Unsurprisingly, among the responses to Wait Watchers were rude and hateful comments from trolls — not all of whom were as anonymous as they perhaps thought they were. Haley began to save selected comments. She says her favourite to date is one describing her as a “pillowcase full of doorknobs”.

Haley is interested in the “limits of harassment” and how people are inadvertently revealing a great deal of personal information through the comments they leave online. This has led to her current project, The Bully Pulpit (2017). Of this new series, Haley said: “I want this to be performative, pushing social boundaries. I use humour as a device to break down negativity.”


HABIBA NOWROSE

Habiba Nowrose presents her work “Concealed”.

Habiba Nowrose started her series Concealed in 2014, primarily motivated by her longtime fascination with a type of fabric widely produced in Bangladesh and which is frequently used by local people.

In Bangladesh, it is customary to give gifts of clothing to family helpers and domestic workers during the two annual Eid celebrations (more commonly known as Hari Raya Puasa and Hari Raya Haji in Singapore). Habiba recalls from her childhood family conversations that the fabrics they had selected would not be to the household helpers’ tastes. This got her interested in the “aesthetics of the lower middle and middle class”.

Habiba has a background in women and gender studies, and through the Concealed series is responding to societal pressures (which she also faces) on women to settle down into professions that aren’t “running around doing photography and videography”, and to marry and have children. She notes that many women in Bangladesh, including some of her peers, change themselves and lose their individuality in satisfying the expectations of their family. She was also deeply moved by a divorced female friend’s suicide. This is why the portraits in Concealed are “faceless”.

Habiba described her process as “psychological and intuitive”. For the backdrops in her portraits, she purchases cheap, rejected fabrics from local markets. She said: “A piece of fabric can motivate me to think of a character from my imagination. Or, it brings to mind someone I’ve seen before. From there, I develop the character further.”

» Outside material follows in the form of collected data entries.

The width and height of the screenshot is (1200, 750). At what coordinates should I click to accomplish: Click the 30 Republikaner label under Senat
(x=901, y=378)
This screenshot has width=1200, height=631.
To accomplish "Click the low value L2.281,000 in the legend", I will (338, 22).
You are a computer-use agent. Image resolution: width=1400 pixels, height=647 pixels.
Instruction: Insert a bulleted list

She shared that initially, her relationship with her sitters was very much one where she guided them on what to do, and they followed instructions. “In the beginning, some of them struggled to understand what I was trying to do. But later, and through conversation, they came to understand.”


WONG MAYE-E & KRISTEN GELINEAU 

Kristen Gelineau and Wong Maye-E presenting “All I Have Left Are My Words”.

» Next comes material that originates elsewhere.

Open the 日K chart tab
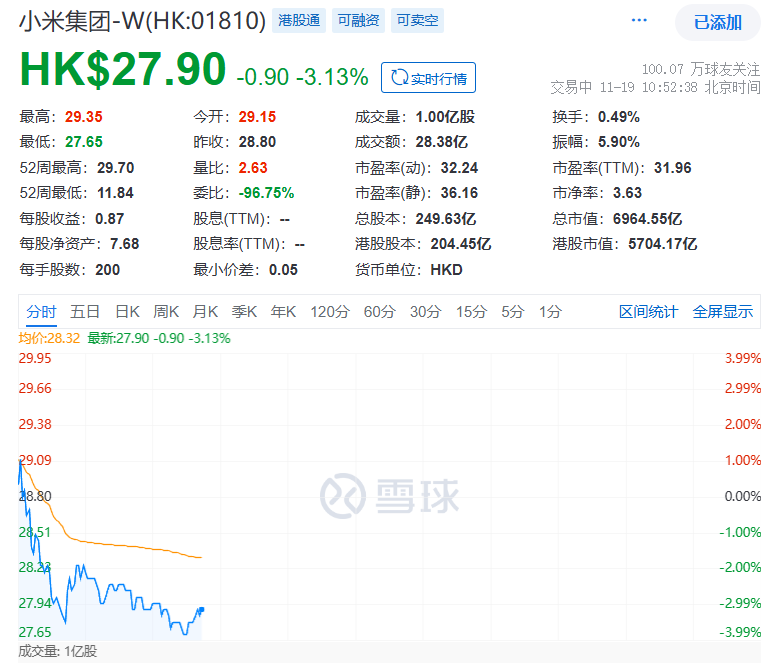127,312
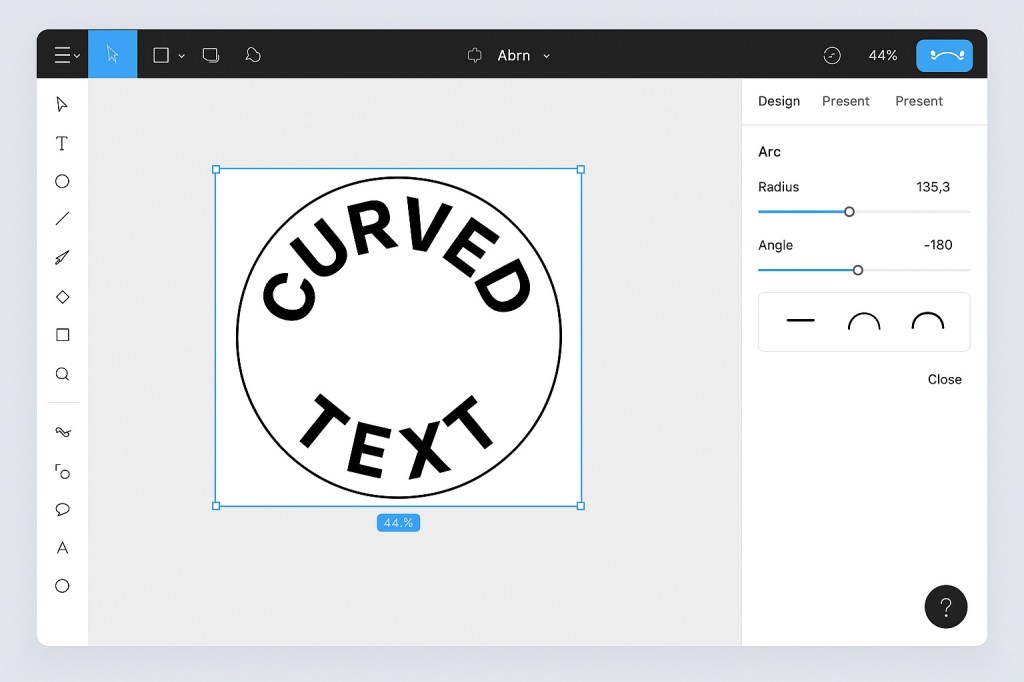The width and height of the screenshot is (1024, 682).
Task: Open the hamburger main menu
Action: (x=63, y=54)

Wong Maye-E is a photojournalist and Kristen Gelineau is a journalist with wire agency, Associated Press. They worked together on the series All I Have Left Are My Words, about the systematic sexual assault of Rohingya women by Myanmar’s military.

They made two visits to Rohingya refugee camps in Bangladesh to first speak with the women affected, and later to interview those who became pregnant from the rapes. They worked with translators and fixers, spending extended hours with families and the women in their tents, to ensure their privacy and to be sensitive to how the stories unfolded,

Maye-E shared some of the challenges she faced in photographing the Rohingya women. For her, “you always see photos of the Rohingya taken in a certain way. How was I to ‘think up pictures of women experiencing assault? Under tough physical, material and emotional conditions, how do I shoot what’s not there, after the fact?” She shared that it is common for the media to use pixelated images, or shoot silhouettes or hands in such cases. However, she felt these “become unidentifiable, another statistic. I wanted to humanise them.”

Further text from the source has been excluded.